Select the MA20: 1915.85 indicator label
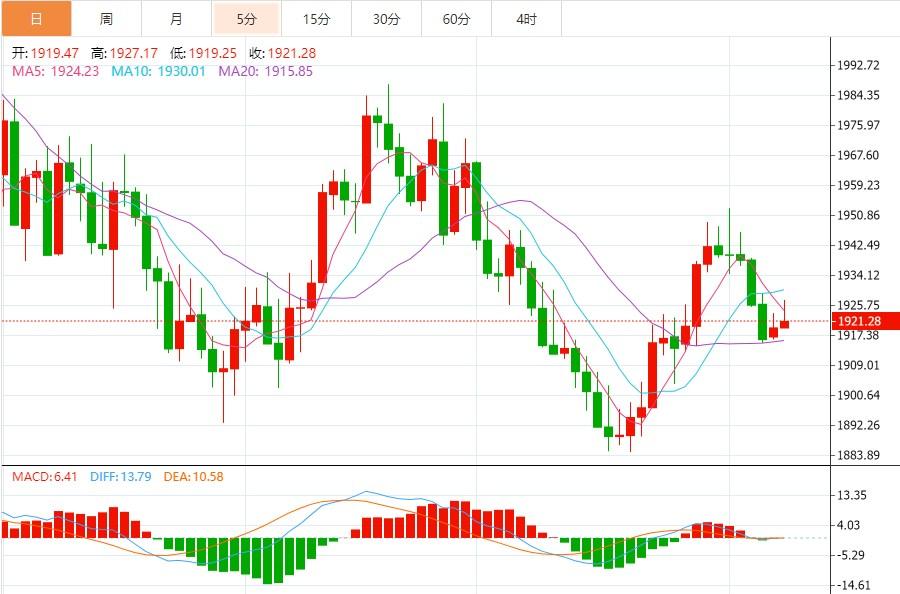This screenshot has width=900, height=594. [265, 71]
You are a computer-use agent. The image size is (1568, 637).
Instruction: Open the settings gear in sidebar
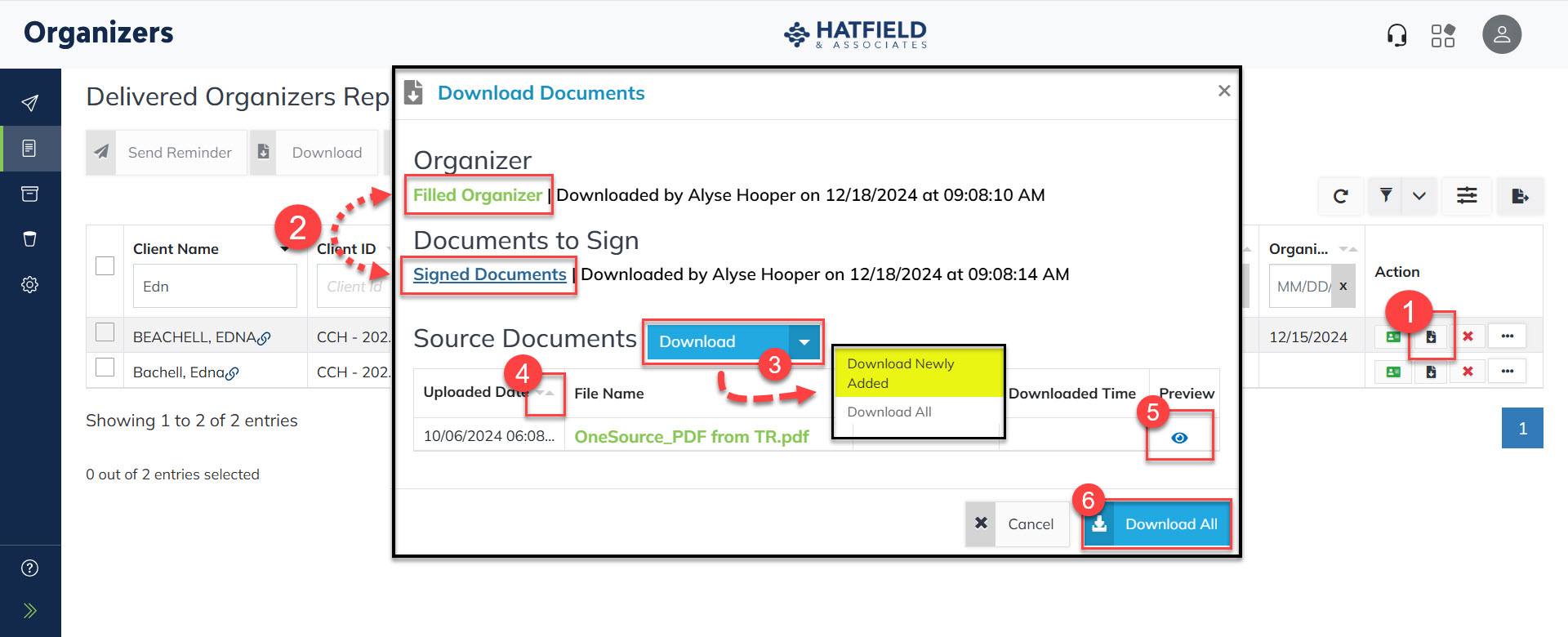[30, 285]
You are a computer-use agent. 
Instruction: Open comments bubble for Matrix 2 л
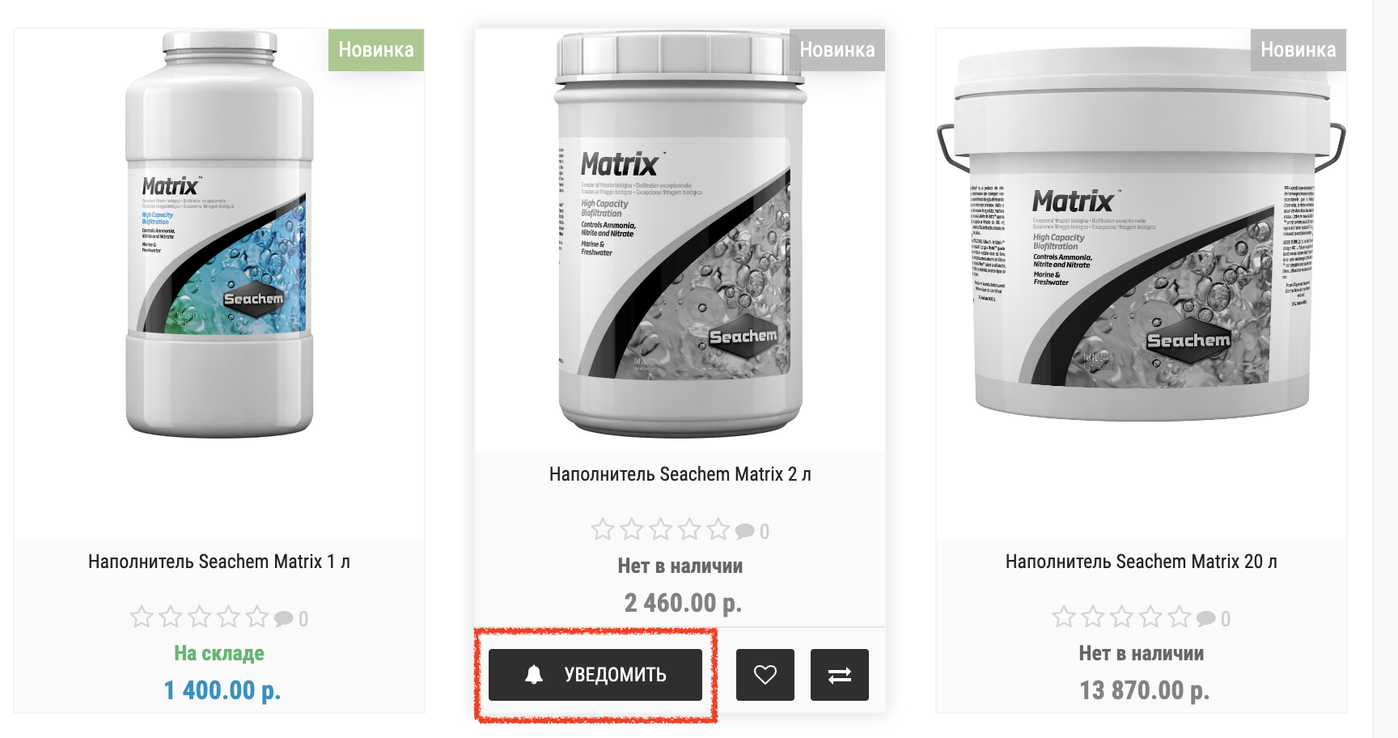coord(745,531)
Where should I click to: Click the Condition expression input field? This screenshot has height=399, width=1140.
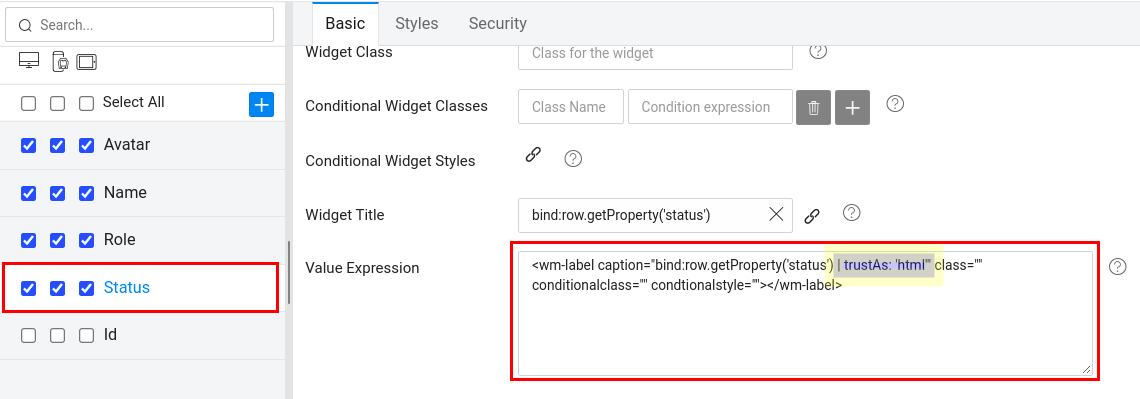coord(710,107)
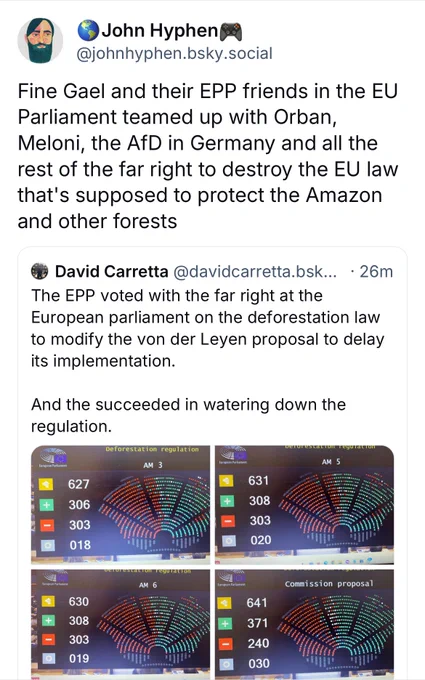Click the yellow icon in Commission proposal image
The width and height of the screenshot is (425, 680).
(x=225, y=603)
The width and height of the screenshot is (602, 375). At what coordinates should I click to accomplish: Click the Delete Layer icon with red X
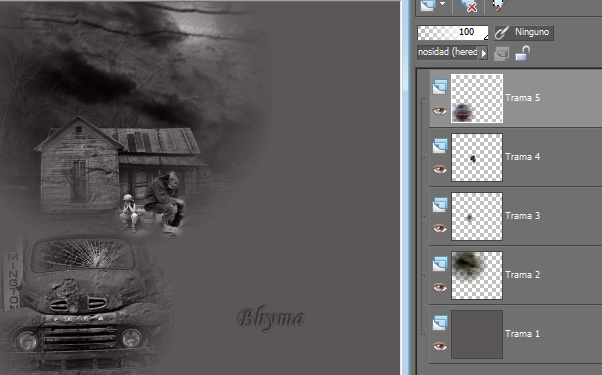(469, 5)
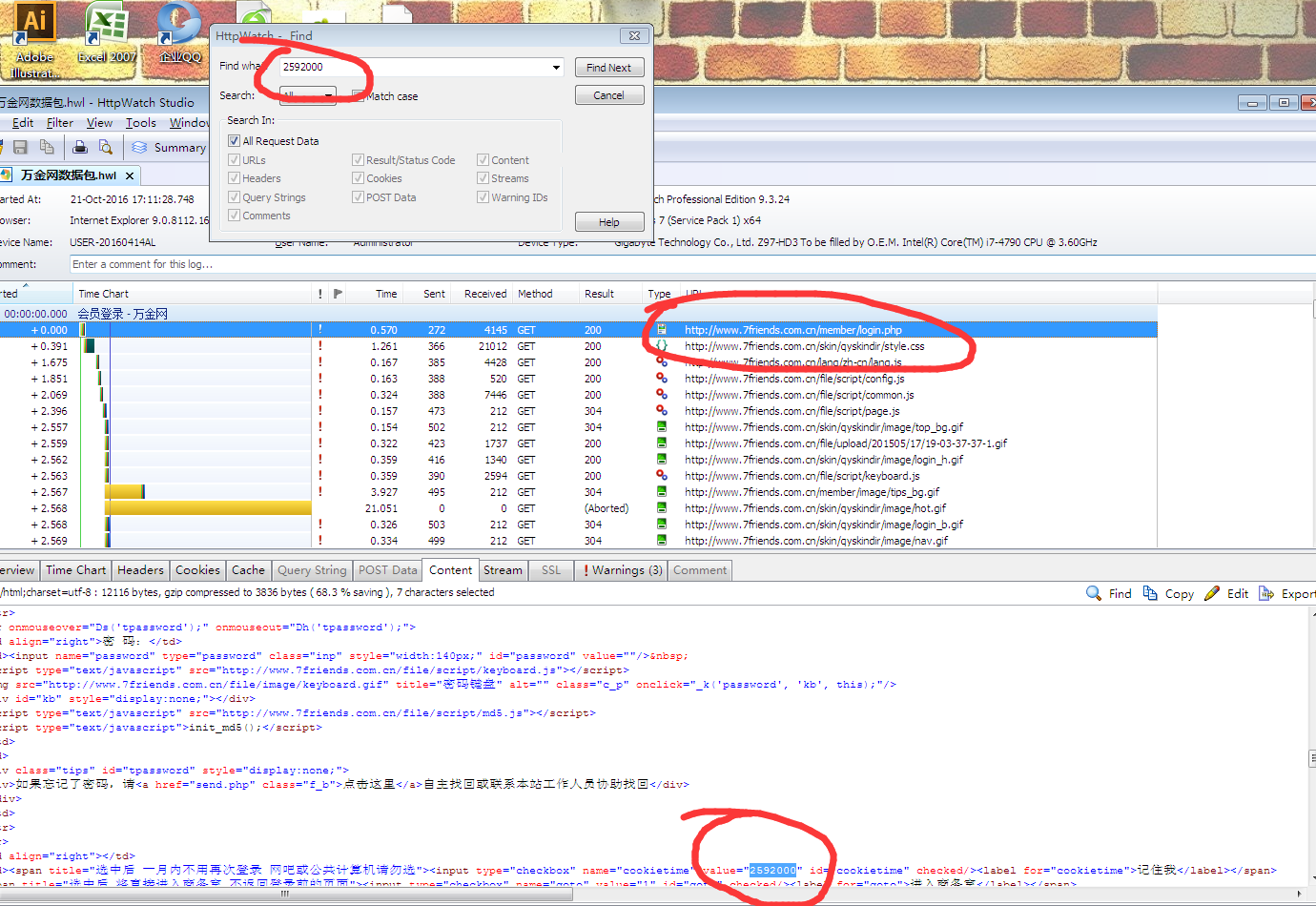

**PROBLEM REQUIREMENTS:** All lines from the line containing "Instruction: Open comments" through the end of the listing above are to be given again exactly; pictures are not part of the copy.

**WRITTEN RESPONSE:**
Instruction: Open comments bubble for Matrix 2 л
coord(745,531)
Where should I click to: Click the Condition expression input field? This screenshot has height=399, width=1140.
coord(710,107)
Click the yellow icon in Commission proposal image
The width and height of the screenshot is (425, 680).
(x=225, y=603)
The width and height of the screenshot is (602, 375). At what coordinates should I click to accomplish: Click the Delete Layer icon with red X
(469, 5)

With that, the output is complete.